In due punti, tuttavia, Melisso modifica la dottrina di Parmenide. Parmenide
concepiva l'essere come una totalità finita e intemporale: l'essere vive,
secondo Parmenide, solo nell'ora, come una totalità simultanea, ed è finito
nella sua compiutezza. Melisso concepisce la vita dell'essere come una durata
illimitata; ed afferma perciò l'infinità dell'essere nello spazio e nel tempo.
Egli intende l'eternità dell'essere come infinità di durata, come «ciò che è
sempre stato e sempre sarà» e perciò non ha né principio né fine.

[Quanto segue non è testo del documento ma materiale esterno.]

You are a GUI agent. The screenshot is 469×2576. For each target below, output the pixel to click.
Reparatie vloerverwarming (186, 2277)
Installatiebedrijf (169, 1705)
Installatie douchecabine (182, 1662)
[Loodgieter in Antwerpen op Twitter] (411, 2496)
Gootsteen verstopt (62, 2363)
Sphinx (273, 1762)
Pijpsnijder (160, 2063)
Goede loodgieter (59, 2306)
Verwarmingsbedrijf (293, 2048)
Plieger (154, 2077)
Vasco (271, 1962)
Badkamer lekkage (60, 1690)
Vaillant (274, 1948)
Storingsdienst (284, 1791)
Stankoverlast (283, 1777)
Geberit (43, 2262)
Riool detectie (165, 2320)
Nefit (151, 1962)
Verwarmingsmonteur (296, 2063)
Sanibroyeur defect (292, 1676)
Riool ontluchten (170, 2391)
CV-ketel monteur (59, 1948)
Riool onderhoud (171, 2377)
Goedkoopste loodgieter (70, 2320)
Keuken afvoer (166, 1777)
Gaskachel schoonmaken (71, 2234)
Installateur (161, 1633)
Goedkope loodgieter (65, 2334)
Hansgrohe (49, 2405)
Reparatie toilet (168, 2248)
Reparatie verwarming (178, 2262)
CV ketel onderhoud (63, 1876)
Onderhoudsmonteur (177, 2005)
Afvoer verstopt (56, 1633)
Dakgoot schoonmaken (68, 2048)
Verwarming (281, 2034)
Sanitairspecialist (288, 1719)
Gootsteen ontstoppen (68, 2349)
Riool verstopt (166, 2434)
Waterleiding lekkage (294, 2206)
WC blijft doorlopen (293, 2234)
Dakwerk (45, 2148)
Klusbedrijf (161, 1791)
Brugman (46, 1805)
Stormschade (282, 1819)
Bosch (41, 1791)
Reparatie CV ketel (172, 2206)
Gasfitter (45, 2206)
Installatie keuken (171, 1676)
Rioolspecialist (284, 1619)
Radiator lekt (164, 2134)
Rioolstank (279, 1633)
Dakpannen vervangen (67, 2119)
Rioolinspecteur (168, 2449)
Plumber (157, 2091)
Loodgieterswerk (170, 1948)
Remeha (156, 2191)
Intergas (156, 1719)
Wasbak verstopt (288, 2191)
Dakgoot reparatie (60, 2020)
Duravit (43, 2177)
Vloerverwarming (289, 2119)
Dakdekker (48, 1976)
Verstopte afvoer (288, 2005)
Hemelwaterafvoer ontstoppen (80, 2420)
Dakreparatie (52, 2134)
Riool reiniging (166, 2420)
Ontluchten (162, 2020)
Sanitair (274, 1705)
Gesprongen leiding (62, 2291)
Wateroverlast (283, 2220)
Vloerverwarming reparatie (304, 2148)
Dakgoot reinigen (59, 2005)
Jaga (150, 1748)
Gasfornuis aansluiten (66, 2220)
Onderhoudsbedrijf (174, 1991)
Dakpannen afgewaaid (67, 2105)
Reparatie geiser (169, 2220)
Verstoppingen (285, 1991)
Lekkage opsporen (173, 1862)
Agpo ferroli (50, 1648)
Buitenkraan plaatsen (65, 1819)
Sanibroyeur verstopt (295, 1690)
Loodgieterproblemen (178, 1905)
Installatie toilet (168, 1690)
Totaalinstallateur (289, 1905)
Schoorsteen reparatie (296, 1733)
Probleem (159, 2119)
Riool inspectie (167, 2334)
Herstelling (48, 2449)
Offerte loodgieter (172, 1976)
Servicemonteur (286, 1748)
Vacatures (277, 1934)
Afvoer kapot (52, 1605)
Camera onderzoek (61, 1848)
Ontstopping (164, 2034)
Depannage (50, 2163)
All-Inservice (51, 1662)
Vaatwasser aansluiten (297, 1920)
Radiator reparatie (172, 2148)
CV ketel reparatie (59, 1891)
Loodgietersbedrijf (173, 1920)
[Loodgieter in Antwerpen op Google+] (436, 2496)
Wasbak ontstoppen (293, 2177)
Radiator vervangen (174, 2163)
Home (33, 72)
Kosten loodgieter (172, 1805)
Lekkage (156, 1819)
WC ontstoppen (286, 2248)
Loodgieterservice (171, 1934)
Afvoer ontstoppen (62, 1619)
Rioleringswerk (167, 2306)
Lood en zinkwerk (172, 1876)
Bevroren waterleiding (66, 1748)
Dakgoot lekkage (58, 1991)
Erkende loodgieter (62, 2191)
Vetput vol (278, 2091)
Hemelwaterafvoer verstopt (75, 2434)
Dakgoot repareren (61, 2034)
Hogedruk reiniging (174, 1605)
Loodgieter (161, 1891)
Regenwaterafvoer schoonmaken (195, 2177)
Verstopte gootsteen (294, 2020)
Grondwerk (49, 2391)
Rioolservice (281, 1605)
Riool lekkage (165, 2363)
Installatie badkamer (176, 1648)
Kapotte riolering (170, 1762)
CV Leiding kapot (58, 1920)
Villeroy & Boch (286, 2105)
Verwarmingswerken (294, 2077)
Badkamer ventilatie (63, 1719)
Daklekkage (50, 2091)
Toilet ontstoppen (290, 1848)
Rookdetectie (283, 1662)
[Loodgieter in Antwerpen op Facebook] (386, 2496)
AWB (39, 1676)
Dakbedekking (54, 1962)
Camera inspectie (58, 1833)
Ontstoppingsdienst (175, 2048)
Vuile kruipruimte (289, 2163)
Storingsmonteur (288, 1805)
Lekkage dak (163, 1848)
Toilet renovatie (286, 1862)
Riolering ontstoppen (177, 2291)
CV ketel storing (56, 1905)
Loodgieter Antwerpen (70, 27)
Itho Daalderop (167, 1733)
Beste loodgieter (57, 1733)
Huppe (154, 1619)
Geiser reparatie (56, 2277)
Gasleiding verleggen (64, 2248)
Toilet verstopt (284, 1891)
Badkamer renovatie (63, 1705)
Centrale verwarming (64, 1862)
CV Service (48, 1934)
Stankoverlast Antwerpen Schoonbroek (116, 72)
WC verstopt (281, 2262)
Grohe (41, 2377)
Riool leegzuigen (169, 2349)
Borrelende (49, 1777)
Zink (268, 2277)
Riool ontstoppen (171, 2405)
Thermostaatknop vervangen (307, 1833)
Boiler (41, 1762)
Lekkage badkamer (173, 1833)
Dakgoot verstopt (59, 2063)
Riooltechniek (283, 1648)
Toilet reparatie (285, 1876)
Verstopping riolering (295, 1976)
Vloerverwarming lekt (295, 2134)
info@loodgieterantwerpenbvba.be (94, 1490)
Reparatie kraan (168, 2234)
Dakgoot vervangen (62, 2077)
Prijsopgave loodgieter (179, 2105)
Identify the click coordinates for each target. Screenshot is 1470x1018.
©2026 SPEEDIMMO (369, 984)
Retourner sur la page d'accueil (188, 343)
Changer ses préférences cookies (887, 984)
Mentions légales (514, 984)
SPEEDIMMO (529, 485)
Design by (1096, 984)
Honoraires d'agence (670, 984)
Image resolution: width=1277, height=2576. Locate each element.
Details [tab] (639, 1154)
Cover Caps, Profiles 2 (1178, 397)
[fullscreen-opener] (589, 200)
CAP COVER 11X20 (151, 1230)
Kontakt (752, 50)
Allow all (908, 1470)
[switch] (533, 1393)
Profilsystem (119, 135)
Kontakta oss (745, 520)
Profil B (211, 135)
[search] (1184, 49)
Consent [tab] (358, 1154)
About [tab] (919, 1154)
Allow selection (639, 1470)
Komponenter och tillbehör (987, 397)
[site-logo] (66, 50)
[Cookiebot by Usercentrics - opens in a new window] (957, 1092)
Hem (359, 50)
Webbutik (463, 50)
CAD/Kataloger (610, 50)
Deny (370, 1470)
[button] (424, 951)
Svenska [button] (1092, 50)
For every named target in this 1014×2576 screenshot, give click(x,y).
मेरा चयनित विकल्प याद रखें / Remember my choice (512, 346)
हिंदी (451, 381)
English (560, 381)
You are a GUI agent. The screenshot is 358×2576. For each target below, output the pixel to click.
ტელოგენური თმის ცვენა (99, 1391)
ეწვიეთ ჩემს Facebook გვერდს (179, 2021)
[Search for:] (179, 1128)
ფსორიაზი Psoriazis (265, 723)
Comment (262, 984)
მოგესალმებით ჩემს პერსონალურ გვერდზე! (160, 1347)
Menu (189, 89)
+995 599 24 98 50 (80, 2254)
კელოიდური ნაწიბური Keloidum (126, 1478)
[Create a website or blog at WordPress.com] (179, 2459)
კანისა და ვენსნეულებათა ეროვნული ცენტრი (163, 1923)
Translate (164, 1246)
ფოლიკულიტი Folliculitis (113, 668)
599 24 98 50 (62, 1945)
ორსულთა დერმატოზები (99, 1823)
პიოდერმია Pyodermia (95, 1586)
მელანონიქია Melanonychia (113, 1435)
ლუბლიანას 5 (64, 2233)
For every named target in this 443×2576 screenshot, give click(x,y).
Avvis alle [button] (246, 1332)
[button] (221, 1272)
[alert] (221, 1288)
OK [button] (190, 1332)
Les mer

Conseguentemente, ammette l'infinità di grandezza dell'essere: «Poiché l'essere
è sempre, deve essere sempre di infinita grandezza» (fr. 3). Questa modifica di
una delle tesi fondamentali di Parmenide e forse l'altra affermazione di Melisso,
che l'essere è pieno e che il vuoto non c'è, suggerirono ad Aristotele
l'osservazione che «Parmenide accennasse all'uno secondo il concetto, Melisso
secondo la materia» (Met., I, 5, 986 b, 18). Tanto più rilievo acquista, quindi,
l'affermazione risoluta da parte di Melisso dell'incorporeità dell'essere. «Se
è, bisogna necessariamente che sia uno; ma se è uno non può aver corpo, perché
se avesse un corpo avrebbe parti e non sarebbe più uno» (fr. 9). I critici
moderni, che hanno affermato la corporeità dell'essere parmenideo (la quale è
esclusa dall'impostazione stessa che gli Eleati danno al loro problema),
riferiscono la negazione di Melisso a qualche particolare elemento, di cui
suppongono che Melisso discutesse la realtà. Ma anche se Melisso aveva presente
un'ipotesi particolare, il significato della sua affermazione non muta: ciò che
è corpo ha parti, dunque non è uno: dunque non è. La negazione della realtà
corporea è implicita per Melisso, come per Parmenide e per Zenone, nella
negazione della molteplicità e del mutamento e nel ripudio dell'esperienza
sensibile come via di accesso alla verità.